Besides the violence and shutdowns in the Terai affecting supplies, NOC is also facing cuts from its sole supplier, Indian Oil Corporation, because of mounting debts that now amount to Rs.2.15 billion (over NRS 3.4 billion).
The debts accrued mostly due to Nepal's loss-making subsidy policy. Nepal's oil prices have been fixed below international market prices, forcing NOC to sell fuel at a lower than cost price.
Currently, NOC loses NRS 8 per litre of petrol, NRS 4 on diesel, NRS 2 on kerosene and NRS 270 per gas cylinder.
Hit by the crisis, Nepal's government has finally woken up to the necessity of revising fuel prices and is expected to give the go-ahead to NOC soon. The cabinet meeting Monday decided to give NOC NRS 500 million from the state treasury to pay IOC.
This will bring the debt down to Rs.1.85 billion.
The government also borrowed NRS 1.2 billion from the Employees' Provident Fund and Citizens' Fund to enable the NOC to build up its fuel stocks again.

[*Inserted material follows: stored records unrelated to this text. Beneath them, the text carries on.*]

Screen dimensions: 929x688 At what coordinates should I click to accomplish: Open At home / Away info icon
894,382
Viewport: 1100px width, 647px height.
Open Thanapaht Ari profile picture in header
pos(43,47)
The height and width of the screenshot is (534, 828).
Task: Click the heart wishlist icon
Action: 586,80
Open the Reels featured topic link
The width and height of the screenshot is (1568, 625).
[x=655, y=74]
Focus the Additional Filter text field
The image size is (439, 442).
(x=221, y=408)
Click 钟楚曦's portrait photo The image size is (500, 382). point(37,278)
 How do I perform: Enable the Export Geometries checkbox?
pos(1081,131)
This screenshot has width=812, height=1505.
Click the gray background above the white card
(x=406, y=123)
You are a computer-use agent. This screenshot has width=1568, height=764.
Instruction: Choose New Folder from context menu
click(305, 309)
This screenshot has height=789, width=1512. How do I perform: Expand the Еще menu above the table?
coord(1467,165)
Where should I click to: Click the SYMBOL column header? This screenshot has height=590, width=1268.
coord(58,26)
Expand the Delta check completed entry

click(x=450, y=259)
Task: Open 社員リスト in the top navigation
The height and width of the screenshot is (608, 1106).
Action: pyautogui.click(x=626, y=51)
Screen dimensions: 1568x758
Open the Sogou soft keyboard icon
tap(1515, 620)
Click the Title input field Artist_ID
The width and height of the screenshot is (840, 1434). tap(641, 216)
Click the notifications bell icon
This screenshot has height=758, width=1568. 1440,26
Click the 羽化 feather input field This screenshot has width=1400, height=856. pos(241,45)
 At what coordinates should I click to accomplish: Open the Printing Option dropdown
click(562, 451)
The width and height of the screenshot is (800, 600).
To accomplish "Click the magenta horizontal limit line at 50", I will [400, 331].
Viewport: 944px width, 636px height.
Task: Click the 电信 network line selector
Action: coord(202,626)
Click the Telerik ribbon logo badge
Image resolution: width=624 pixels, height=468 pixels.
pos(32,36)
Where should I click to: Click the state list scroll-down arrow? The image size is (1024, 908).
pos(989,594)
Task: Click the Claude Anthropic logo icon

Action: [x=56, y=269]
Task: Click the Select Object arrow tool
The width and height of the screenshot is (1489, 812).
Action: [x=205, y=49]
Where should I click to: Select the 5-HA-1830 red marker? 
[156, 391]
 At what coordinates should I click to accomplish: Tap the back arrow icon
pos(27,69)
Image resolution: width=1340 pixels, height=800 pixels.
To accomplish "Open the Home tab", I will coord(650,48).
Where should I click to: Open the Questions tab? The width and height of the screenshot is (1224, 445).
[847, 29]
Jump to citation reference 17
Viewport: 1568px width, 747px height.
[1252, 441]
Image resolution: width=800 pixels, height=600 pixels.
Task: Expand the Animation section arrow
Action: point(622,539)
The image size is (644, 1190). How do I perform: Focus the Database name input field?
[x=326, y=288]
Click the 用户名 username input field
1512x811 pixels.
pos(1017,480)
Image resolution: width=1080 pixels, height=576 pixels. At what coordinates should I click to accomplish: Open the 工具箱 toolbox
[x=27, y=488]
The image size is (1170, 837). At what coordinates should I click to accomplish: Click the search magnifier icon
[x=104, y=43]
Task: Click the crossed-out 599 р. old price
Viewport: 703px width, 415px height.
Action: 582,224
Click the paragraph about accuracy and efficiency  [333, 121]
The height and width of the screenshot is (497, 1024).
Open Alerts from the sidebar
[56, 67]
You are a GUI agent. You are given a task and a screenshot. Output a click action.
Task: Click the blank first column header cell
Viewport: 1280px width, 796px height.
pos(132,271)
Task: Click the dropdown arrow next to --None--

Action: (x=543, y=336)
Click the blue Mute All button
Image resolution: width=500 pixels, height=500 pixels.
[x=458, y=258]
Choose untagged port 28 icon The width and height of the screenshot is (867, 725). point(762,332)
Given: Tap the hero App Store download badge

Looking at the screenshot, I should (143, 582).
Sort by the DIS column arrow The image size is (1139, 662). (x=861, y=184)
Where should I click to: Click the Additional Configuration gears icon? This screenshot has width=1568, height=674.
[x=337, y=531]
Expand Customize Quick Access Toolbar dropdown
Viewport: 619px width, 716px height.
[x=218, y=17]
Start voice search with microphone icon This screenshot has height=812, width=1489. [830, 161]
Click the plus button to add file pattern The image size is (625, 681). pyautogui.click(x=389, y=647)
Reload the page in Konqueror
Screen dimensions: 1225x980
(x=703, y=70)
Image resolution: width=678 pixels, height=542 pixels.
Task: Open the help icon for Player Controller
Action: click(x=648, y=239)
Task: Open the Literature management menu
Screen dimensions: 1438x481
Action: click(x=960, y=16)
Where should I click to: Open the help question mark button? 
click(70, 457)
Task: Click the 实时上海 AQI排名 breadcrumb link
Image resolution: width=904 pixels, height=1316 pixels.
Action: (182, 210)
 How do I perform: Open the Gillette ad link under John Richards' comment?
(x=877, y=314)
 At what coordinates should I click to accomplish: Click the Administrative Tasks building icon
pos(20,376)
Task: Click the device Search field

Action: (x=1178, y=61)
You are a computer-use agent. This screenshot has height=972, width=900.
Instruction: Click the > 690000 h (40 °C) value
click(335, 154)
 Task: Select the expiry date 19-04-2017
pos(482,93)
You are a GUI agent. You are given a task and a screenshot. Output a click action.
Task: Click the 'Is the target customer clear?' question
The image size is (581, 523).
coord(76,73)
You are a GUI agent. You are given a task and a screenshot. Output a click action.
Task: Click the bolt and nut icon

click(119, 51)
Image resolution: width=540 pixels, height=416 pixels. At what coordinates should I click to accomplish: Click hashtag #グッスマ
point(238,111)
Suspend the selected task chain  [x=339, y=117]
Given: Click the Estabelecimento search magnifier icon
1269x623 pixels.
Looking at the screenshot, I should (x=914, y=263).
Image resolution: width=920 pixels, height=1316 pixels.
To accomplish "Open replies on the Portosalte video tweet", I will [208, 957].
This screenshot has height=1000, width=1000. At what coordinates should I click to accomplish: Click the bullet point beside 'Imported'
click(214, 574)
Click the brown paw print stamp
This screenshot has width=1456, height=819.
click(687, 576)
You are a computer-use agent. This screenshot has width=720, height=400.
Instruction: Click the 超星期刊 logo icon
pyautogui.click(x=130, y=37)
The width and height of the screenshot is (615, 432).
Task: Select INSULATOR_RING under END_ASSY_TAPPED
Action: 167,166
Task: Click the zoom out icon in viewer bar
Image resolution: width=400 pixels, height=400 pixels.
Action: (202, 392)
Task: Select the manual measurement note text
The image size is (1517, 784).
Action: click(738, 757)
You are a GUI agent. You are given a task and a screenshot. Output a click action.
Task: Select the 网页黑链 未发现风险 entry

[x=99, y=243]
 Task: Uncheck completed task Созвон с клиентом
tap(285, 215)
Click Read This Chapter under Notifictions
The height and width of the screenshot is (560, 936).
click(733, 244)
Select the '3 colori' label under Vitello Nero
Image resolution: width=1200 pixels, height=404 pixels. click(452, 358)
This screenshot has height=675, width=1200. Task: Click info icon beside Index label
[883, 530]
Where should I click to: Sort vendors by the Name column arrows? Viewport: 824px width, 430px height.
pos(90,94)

Though the Girija Prasad Koirala government has been shying away from raising fuel prices for fear of causing public protests, the indications are that it is finally giving the NOC the nod to raise prices.
Minister of commerce, industries and supplies Rajendra Mahato had last week said that there was a need to adjust prices.
Though the World bank and IMF have been urging Nepal to stop its suicidal policy of fuel subsidy, the tradition has continued due to fear of public unrest.
An earlier price rise resulted in widespread student protests that forced two ministers to quit. Even King Gyanendra had to roll back prices once during his 15-month regime.